(Items from a data source)

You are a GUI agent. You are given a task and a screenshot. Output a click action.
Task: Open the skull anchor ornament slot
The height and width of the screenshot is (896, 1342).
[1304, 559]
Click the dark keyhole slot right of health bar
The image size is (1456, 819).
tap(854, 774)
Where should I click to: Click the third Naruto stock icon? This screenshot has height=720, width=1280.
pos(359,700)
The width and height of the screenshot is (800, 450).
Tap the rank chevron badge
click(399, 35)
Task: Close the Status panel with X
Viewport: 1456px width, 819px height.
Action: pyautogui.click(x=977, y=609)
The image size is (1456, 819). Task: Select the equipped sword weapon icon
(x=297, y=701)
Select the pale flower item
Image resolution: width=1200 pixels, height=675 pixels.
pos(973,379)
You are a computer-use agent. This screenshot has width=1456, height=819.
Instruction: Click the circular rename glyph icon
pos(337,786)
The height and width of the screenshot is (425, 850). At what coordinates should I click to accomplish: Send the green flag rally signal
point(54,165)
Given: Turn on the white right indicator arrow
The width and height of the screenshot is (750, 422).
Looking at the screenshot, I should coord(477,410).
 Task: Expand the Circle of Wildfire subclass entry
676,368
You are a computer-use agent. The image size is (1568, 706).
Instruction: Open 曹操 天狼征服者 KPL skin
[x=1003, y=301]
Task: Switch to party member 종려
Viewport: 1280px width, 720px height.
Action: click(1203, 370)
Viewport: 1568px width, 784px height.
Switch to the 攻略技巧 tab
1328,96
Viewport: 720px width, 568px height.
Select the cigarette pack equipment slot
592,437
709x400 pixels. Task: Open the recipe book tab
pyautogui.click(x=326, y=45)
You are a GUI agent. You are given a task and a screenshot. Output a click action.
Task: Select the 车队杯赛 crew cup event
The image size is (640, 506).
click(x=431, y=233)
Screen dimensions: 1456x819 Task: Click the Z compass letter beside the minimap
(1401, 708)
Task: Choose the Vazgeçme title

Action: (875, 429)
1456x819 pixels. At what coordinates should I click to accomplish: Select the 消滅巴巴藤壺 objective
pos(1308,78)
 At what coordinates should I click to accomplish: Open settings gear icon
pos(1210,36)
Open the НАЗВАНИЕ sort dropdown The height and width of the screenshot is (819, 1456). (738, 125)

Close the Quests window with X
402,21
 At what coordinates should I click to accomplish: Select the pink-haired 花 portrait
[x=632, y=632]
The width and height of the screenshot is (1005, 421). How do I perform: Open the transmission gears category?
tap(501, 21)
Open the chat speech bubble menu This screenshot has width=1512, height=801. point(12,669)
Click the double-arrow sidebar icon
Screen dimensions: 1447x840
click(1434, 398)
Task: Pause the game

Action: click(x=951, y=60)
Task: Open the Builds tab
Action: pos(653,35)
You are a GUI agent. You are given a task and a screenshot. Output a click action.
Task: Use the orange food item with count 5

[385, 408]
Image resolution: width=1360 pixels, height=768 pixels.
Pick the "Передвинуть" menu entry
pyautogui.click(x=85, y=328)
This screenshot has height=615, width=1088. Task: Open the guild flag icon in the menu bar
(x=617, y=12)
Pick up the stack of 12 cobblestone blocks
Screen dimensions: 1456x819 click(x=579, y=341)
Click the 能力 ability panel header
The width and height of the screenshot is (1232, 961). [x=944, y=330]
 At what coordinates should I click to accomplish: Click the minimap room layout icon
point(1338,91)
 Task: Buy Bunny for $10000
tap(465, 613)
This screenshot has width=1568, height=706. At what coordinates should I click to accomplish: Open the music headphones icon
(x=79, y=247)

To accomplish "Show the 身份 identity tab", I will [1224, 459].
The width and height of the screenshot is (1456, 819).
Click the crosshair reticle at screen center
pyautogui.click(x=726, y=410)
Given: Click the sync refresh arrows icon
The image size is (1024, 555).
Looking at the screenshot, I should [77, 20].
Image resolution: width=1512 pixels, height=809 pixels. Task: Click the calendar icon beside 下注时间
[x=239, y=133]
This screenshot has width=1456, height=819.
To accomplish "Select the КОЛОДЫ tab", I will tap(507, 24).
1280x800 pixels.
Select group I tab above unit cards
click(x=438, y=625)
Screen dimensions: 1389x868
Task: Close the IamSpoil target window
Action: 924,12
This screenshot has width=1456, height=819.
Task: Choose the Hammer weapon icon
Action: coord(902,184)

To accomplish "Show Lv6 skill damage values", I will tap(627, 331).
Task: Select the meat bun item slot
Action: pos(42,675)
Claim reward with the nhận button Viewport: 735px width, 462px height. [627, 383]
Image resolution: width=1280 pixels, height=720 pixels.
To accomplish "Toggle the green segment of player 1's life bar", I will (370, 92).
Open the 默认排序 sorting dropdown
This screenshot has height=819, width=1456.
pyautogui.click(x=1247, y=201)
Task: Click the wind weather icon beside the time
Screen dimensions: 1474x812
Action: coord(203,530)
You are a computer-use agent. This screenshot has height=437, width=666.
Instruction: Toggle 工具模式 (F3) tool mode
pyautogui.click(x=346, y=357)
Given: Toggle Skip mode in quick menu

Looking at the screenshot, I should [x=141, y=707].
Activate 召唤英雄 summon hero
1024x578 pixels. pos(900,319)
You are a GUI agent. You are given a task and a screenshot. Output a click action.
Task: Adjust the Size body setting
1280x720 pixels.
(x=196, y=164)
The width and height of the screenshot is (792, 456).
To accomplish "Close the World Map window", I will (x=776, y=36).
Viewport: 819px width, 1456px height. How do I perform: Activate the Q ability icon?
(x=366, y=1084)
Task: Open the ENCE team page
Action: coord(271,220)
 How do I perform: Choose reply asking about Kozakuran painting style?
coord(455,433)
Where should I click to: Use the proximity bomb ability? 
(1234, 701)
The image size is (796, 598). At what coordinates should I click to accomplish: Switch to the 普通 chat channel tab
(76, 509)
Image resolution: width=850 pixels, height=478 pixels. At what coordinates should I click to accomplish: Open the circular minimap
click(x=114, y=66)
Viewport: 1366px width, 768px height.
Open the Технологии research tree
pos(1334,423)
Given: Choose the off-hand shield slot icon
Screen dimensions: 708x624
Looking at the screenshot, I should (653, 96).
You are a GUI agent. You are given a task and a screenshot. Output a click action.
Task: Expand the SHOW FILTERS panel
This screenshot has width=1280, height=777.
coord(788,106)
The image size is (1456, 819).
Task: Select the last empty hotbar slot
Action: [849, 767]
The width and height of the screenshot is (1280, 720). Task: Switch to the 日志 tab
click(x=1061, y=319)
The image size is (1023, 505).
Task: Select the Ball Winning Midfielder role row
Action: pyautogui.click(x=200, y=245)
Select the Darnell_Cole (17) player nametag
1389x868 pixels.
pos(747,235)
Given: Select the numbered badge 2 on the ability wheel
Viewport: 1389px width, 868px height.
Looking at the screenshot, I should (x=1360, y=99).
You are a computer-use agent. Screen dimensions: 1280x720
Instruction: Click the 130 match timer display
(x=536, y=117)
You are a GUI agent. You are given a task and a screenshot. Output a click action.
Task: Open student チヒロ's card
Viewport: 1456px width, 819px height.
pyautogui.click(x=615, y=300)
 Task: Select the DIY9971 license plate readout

CHALLENGE: Count the lines in the records above that contain the string "will", and give only the number.

FULL OUTPUT: 5